Relationships
Singletons: Wanting what you can't have
01:29 PM CDT on Friday, June 8, 2007
I like him. He doesn’t like me. He likes me. I don’t like him. And so, it goes back and forth.
This seems to be a reoccurring issue in a lot of relationships, including my own. I’m not sure if there has been a study, but I would love to know why any time a guy seems a little uninterested, I’m sure he is the perfect man for me and my mission becomes to make him fall head over heels for me. However, the moment he falls, my next mission seems to become finding the next person to topple head over heels.
It’s an old tale of course; we want what we can’t have. However, I would hope I was much smarter than this. But it appears I’m not alone in the confusion.

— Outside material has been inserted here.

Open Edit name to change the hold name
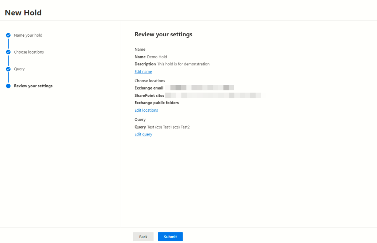The width and height of the screenshot is (377, 243). click(143, 71)
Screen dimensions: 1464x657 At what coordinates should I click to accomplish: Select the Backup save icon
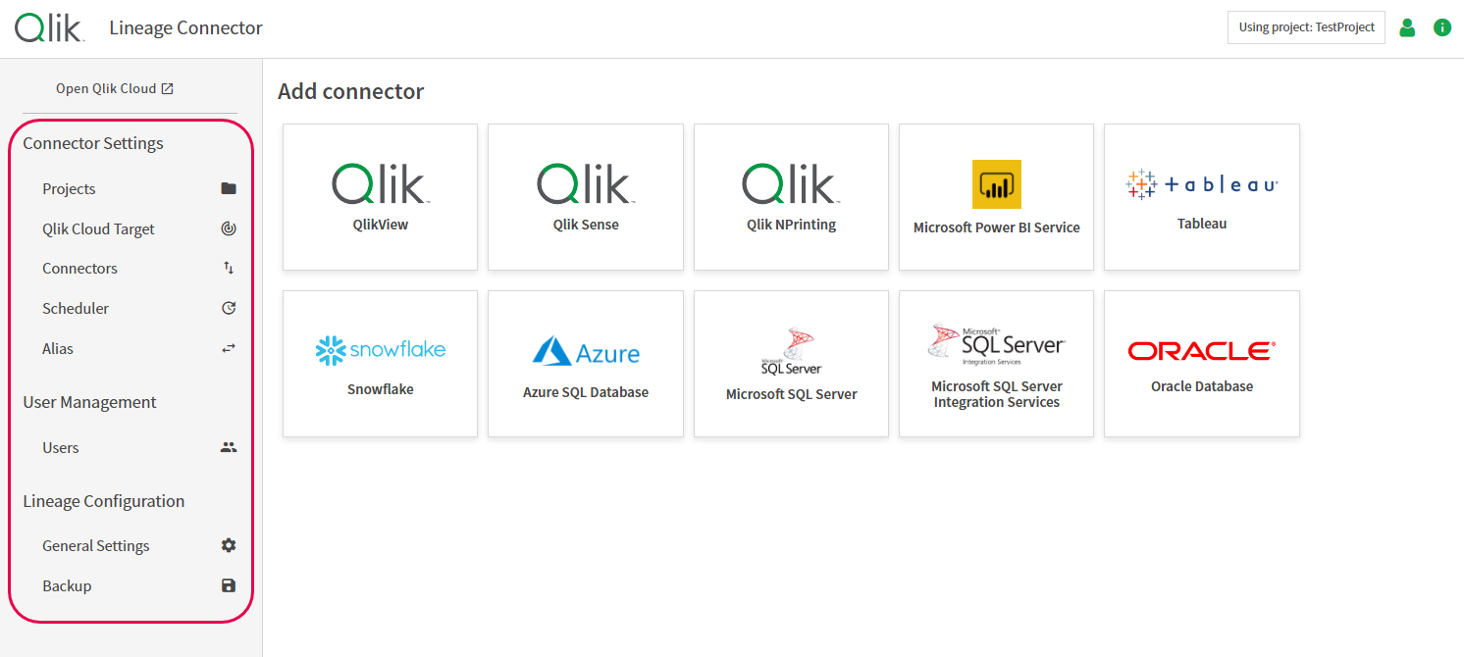pyautogui.click(x=228, y=584)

A recent example came after my friend called it off with her boyfriend. She was dating a guy that for a year just didn’t seem to care about her as much as she cared for him. While she worried about his needs and happiness, he also worried about his own needs and happiness. She cried, pleaded and waited for him to do the same for her. But alas, he just “couldn’t give her what she wanted.” Finally, she mustered up enough self-respect to break it off.
One month later, he can’t seem to quit calling her. In fact, it seems most of his free time is spent wondering where the relationship went wrong, and whether they ever get back together.
So, the question is what changed? Well, in my girlfriend’s case, nothing actually changed. She left him for a reason. He didn’t have the same goals as her in life. And while for a long time she hoped she could change that, she soon realized it just wasn’t meant to be. She dealt with it and moved on. Unfortunately, her ex had been too self-absorbed to do the same.
I think we tend to instinctively know what we want in a mate, but our egos can be adangerous nemesis. The idea of someone who once adored us moving on can get emotions twisted and convince us we might have lost the best thing that ever happened to us (and of course, that might have been exactly what happened).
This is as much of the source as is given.